=== Section Start ===

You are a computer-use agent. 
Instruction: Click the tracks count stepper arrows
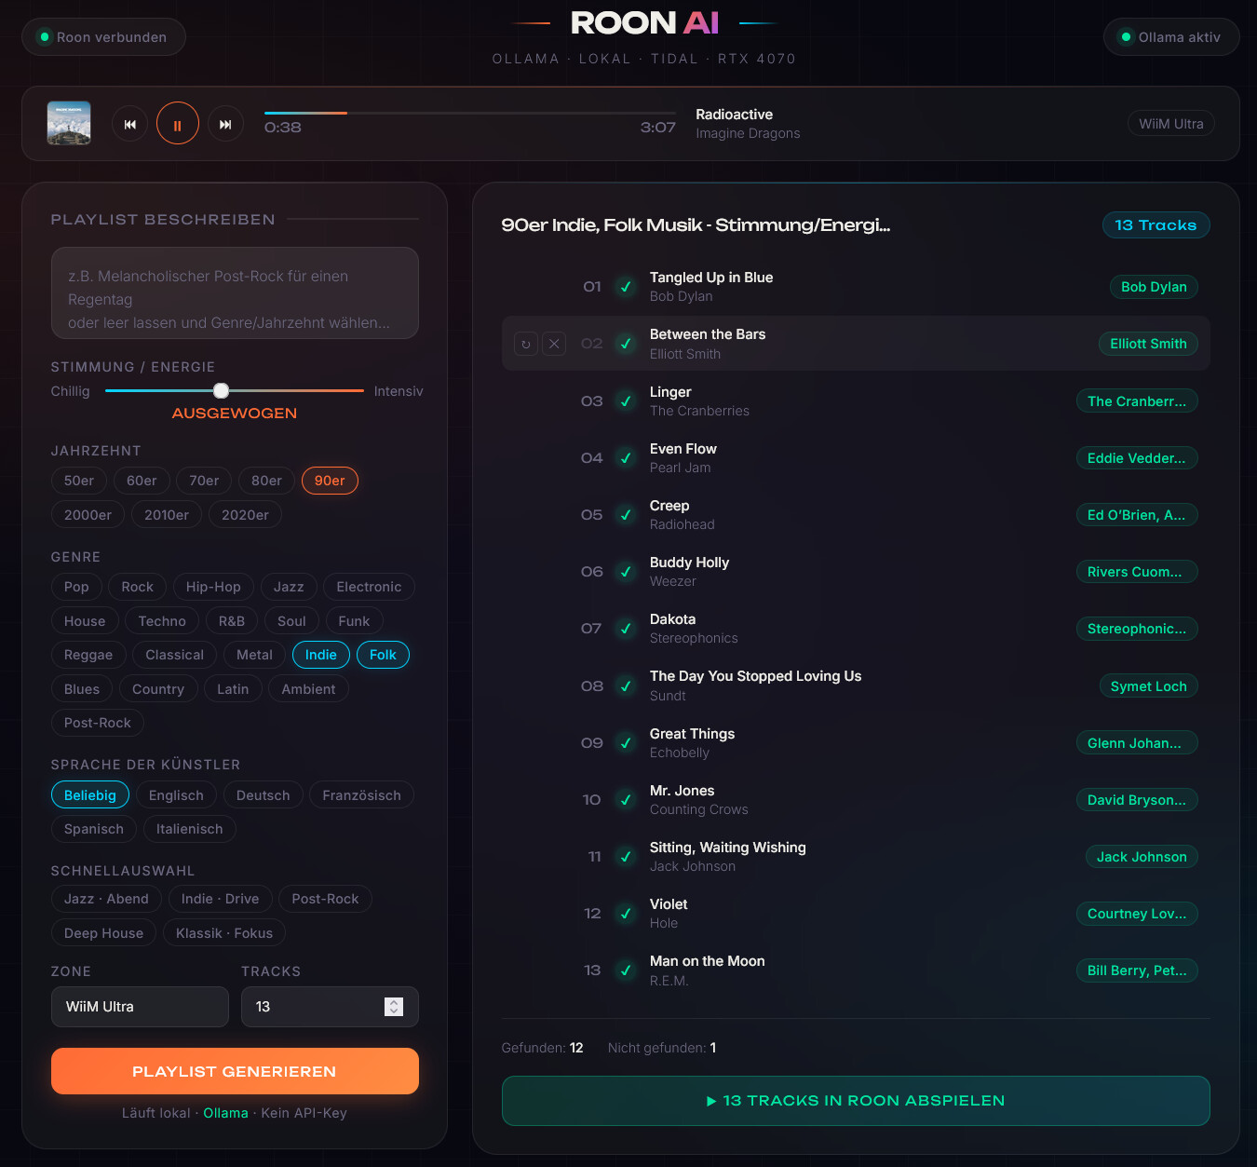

=== Section End ===
=== Section Start ===

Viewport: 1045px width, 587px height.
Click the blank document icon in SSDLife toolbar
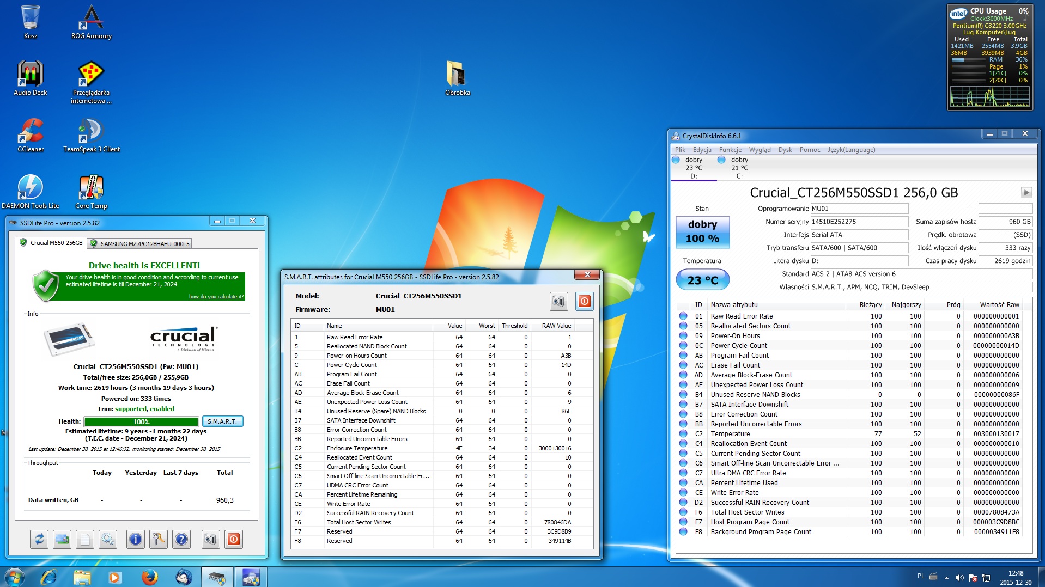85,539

=== Section End ===

• _Task objective_
Using the entries above, repeat only the lines from the one containing "You are a computer-use agent." through the one containing "Instruction: Click the", end lines included.

• _Answer to the problem_
You are a computer-use agent. 
Instruction: Click the tracks count stepper arrows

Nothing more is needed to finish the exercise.